◆ **Data supplied**
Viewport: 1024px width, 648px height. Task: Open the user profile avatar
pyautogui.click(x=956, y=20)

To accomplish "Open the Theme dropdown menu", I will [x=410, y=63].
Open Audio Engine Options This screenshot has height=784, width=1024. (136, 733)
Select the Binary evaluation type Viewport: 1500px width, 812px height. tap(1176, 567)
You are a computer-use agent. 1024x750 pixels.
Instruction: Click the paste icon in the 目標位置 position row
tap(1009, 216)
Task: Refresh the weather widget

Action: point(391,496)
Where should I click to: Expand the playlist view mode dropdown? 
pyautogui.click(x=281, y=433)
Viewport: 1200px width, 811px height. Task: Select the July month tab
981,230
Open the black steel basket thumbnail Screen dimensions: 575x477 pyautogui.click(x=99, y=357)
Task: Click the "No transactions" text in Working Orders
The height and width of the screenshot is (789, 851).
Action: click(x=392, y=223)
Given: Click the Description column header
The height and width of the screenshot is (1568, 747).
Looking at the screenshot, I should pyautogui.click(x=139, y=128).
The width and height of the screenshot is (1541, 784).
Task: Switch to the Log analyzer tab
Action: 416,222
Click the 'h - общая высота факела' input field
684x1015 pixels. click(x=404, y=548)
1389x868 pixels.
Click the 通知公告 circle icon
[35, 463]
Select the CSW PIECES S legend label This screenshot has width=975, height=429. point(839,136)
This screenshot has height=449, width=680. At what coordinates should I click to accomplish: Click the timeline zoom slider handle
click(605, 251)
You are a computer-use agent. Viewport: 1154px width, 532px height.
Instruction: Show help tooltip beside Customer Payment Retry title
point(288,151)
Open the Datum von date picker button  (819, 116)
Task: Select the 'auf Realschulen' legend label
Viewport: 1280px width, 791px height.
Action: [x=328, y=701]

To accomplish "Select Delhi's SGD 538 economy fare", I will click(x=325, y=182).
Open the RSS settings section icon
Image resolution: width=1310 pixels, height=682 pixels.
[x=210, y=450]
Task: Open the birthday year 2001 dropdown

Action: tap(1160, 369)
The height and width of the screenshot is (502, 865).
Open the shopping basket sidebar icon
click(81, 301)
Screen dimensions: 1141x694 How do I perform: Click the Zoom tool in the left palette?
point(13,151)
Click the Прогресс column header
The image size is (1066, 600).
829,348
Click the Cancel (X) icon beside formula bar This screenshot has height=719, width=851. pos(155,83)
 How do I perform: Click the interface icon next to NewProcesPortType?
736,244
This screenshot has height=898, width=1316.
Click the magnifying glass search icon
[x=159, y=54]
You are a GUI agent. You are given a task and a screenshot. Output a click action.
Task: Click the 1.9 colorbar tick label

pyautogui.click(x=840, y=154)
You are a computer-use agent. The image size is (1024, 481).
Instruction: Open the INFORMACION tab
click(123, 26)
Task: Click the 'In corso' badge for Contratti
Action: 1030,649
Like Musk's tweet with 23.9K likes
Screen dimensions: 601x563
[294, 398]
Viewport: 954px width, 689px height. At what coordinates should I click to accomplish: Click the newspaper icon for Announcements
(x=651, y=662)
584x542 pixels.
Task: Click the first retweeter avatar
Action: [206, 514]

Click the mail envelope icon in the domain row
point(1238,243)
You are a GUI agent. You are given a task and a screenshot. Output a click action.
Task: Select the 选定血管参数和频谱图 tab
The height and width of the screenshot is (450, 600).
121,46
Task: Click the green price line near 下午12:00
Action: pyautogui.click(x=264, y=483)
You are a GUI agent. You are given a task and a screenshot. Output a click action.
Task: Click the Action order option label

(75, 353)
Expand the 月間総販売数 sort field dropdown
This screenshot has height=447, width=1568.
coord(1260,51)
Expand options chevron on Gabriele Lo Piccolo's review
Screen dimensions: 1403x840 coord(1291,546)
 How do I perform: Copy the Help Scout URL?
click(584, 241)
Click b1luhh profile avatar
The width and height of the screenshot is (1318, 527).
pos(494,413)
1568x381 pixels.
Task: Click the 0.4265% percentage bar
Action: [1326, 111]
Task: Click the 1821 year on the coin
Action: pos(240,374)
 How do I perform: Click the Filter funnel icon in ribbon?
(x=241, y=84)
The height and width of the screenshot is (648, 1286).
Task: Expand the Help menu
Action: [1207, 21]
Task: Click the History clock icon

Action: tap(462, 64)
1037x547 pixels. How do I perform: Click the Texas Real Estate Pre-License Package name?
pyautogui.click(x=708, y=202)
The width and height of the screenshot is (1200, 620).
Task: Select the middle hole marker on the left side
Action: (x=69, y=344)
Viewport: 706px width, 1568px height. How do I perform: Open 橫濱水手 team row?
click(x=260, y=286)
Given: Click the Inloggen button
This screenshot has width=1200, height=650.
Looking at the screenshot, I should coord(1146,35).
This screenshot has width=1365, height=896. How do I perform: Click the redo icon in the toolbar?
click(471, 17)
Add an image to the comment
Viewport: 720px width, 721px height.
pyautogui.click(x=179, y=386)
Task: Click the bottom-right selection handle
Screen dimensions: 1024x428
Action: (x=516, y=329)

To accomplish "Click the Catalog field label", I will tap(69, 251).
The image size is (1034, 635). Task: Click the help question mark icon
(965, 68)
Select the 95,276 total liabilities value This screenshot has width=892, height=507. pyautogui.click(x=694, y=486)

◆ **What is needed**
If a line in the listing above contains the word "column", include it in your count, then give only the final number.

◆ **Response area**
2